CRISPR先驱Nature子刊揭示重要机制

　　2016年09月10日讯 CRISPR是规律成簇的间隔短回文重复（Clustered Regularly Interspaced Short Palindromic Repeats）的缩写。CRISPR与内切酶Cas是一对好基友，细菌依靠它们组成的防御系统对抗外来侵略者。CRISPR-Cas能够在引导RNA的指引下，靶标并切割入侵者的遗传物质。2012年研究者们利用这一特点，将CRISPR系统发展成了强大的基因组编辑工具。该系统使用简单而且扩展性强，很快便成为了生物学领域最耀眼的明星。
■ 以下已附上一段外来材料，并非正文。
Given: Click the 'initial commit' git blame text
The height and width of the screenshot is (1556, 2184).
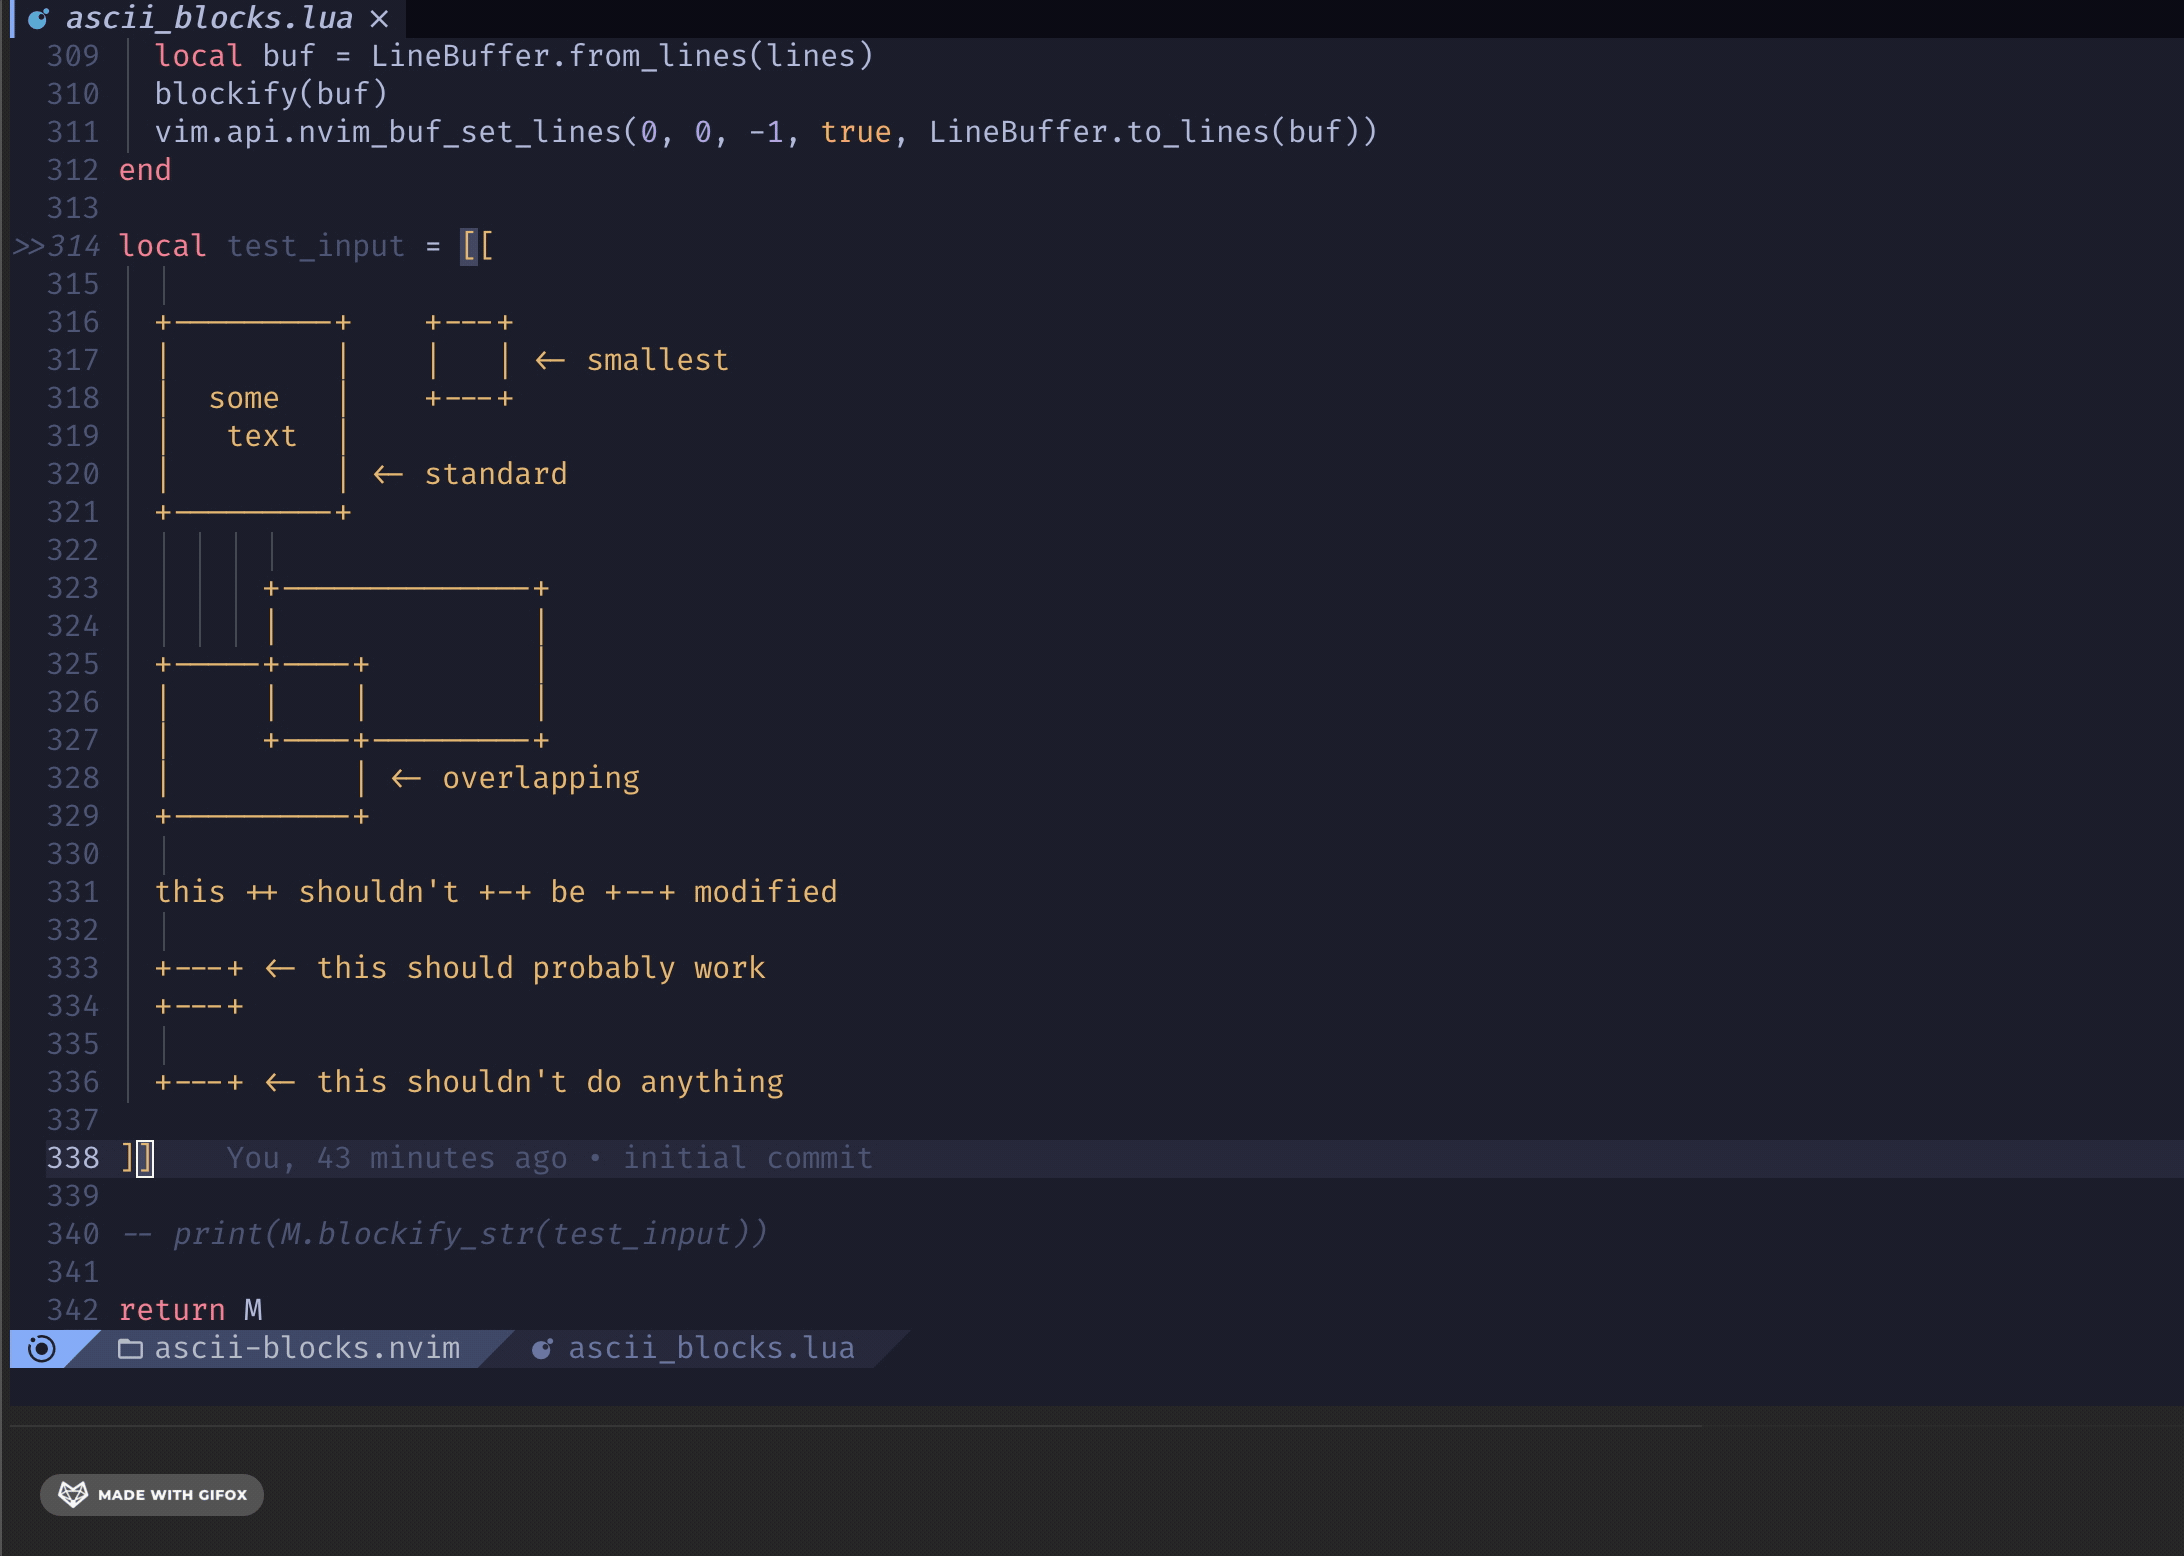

　　在细菌的CRISPR-Cas适应性免疫系统中，Cas1-Cas2蛋白复合体会捕获30-40bp的外源DNA，将它们整合到CRISPR的间隔区，形成自己的免疫记忆。如果这种外源DNA再次入侵，细菌就能够及时将其剪切，从而保护自身安全。外源DNA整合应当是特异性很强的，不然就会损害基因组或CRISPR序列。然而令人吃惊的是，这种活动在体外显得相当混乱。

　　加州大学伯克利分校的研究团队九月五日在Nature Structural & Molecular Biology杂志上发表文章，向人们展示了CRISPR免疫对基因组完整性的保护。这篇文章的通讯作者是著名CRISPR先驱Jennifer A. Doudna。Doudna教授是CRISPR技术的共同开发者，曾因这一技术获得了“生命科学突破奖”（Breakthrough Prize），是CRISPR专利的有力竞争者。

　　研究人员发现，酿脓链球菌（S. pyogenes）II-A型Cas1-Cas2整合酶通过限制整合第二步来维持特异性。在非CRISPR位点，整合会停在位点中间，使反应能够逆转。酿脓链球菌的Cas1-Cas2对旁边的前导重复序列有很高的特异性，能够识别重复序列的回文末端。这项研究指出，DNA插入位点没有此前人们以为的那么普遍，这样可以防止CRISPR免疫适应的毒性，有助于维持基因组的完整性。

　　加州大学伯克利分校以Jennifer A Doudna为首的研究团队取得了诸多令人侧目的CRISPR研究成果。去年四月Doudna领导的研究团队在Science杂志上发表文章，为人们揭示了CRISPR-Cmr 复合体结合靶标的具体机制。他们通过冷冻电镜技术获得了天然III型Cmr复合体及其与目标RNA结合时的分子结构，获得了接近原子水平的高分辨率。

　　去年十月，Doudna及其同事在Nature杂志上发表文章指出，Cas9 的HNH核酸酶结构域构象状态直接控制了DNA切割活性。他们通过分子内荧光共振能量转移（FRET）实验，鉴定了HNH核酸酶结构域的一种激活构象。研究还证实，一个α-螺旋将HNH的构象改变传达给RuvC结构域，激活它实现DNA切割。

　　今年年初，Doudna的研究团队揭示了CRISPR-Cas9准备剪切DNA时的关键分子结构。在CRISPR-Cas系统中，Cas蛋白与小CRISPR RNA（crRNA）形成复合体，切割与RNA互补的外源DNA。R-loop是I型和 II型CRISPR-Cas的一个典型特征，基因组编辑常用的sgRNA就会和Cas9形成R-loop。为了阐明R-loop的作用，研究人员通过冷冻电镜获得了酿脓链球菌Cas9 R-loop的高分辨率结构。